> [YOUR ASSIGNMENT] Go through the listing below and state how many lines hold the word "folder", giving only the number.

> [RECORDS FOR THE TASK]
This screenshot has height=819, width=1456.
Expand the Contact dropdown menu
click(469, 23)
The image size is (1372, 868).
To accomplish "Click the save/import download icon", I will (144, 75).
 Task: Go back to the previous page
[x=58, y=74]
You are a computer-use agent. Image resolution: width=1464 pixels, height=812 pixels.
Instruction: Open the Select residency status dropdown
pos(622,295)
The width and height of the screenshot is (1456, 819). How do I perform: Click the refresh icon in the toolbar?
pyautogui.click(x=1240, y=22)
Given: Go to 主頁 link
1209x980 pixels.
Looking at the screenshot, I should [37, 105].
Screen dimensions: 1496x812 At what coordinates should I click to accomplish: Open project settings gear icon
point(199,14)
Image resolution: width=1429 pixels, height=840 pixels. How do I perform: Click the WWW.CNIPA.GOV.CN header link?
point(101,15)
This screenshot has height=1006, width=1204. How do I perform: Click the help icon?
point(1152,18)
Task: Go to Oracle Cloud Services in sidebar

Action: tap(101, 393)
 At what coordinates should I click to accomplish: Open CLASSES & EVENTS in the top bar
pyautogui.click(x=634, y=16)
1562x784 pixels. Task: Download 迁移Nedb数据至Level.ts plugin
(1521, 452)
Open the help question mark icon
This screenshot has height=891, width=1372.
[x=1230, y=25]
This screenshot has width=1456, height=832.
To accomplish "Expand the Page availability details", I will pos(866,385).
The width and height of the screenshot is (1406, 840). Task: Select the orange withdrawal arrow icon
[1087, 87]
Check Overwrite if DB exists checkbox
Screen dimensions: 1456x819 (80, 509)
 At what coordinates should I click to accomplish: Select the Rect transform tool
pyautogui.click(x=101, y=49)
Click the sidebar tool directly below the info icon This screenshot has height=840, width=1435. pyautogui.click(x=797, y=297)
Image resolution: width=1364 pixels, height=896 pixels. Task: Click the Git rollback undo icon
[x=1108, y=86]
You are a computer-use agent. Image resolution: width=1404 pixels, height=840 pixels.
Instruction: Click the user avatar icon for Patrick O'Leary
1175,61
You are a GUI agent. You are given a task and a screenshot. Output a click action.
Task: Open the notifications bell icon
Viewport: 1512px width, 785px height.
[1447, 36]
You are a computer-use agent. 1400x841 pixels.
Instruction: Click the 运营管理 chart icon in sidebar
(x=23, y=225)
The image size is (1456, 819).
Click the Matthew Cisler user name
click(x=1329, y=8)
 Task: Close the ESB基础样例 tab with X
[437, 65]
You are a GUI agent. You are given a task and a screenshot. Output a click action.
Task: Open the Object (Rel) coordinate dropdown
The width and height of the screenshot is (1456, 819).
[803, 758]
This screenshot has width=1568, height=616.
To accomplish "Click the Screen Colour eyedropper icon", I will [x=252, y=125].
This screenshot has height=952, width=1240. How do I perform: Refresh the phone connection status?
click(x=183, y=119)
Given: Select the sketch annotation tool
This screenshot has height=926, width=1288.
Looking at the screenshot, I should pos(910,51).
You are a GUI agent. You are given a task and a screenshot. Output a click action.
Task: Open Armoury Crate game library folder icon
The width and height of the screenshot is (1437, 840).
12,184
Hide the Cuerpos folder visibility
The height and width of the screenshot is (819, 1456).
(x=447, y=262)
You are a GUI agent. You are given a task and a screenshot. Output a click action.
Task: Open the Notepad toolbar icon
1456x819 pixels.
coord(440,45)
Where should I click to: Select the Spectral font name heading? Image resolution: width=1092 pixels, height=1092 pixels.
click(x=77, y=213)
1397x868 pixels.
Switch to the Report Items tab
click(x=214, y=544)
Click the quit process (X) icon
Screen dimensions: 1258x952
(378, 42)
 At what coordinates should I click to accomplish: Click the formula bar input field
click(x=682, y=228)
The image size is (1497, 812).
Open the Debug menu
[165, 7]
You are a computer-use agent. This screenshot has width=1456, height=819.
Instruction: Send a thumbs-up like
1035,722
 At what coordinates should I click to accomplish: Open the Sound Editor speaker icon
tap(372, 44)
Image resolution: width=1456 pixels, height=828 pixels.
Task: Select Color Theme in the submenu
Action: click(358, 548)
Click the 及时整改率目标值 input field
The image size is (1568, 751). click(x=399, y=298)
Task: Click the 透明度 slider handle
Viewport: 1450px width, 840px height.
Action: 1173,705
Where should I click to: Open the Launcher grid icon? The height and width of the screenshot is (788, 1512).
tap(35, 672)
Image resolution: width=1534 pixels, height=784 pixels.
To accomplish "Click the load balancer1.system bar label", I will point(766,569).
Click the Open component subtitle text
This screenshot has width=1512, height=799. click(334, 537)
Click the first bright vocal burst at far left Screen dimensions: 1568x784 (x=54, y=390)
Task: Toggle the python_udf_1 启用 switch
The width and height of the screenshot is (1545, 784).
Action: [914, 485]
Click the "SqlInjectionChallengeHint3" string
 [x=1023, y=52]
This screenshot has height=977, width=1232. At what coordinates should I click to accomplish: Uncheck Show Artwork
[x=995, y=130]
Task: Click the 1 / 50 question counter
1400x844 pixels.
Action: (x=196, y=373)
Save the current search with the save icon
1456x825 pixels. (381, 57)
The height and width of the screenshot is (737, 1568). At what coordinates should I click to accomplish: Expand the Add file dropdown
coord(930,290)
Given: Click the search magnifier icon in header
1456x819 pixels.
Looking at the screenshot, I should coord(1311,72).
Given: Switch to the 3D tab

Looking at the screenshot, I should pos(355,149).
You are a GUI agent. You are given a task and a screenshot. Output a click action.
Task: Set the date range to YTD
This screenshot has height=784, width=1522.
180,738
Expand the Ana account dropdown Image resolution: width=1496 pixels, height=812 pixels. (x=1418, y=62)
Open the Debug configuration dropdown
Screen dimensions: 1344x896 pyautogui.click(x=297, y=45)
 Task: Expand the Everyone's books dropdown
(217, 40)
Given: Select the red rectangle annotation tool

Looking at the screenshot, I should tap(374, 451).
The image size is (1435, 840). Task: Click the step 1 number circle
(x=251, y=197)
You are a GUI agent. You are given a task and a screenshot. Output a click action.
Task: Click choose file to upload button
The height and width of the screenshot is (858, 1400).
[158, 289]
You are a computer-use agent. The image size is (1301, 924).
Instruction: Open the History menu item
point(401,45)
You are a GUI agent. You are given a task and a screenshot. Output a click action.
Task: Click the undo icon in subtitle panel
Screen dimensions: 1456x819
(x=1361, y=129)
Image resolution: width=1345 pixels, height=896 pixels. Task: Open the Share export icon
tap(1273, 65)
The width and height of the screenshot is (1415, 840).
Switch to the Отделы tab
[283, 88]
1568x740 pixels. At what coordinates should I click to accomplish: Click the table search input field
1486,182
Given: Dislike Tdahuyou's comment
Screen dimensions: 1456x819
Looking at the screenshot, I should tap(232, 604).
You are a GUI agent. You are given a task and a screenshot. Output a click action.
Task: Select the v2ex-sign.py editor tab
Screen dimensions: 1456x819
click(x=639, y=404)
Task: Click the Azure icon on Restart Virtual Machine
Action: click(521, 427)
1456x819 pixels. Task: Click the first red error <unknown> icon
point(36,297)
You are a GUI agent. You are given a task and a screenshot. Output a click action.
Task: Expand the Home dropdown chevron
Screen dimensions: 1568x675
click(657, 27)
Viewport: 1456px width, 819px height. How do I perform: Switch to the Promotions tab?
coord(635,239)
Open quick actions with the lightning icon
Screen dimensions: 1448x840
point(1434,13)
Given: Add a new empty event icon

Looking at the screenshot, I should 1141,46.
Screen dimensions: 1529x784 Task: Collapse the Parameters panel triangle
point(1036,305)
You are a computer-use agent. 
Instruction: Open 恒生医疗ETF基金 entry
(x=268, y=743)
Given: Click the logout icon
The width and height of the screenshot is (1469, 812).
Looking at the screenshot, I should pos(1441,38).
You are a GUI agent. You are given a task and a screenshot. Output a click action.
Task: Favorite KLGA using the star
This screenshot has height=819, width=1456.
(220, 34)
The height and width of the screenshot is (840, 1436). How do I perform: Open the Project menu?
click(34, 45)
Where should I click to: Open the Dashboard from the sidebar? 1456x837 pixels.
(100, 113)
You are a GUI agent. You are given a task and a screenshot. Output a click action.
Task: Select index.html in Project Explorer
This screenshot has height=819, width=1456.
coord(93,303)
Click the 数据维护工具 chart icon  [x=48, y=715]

> [EXERCISE ANSWER] 2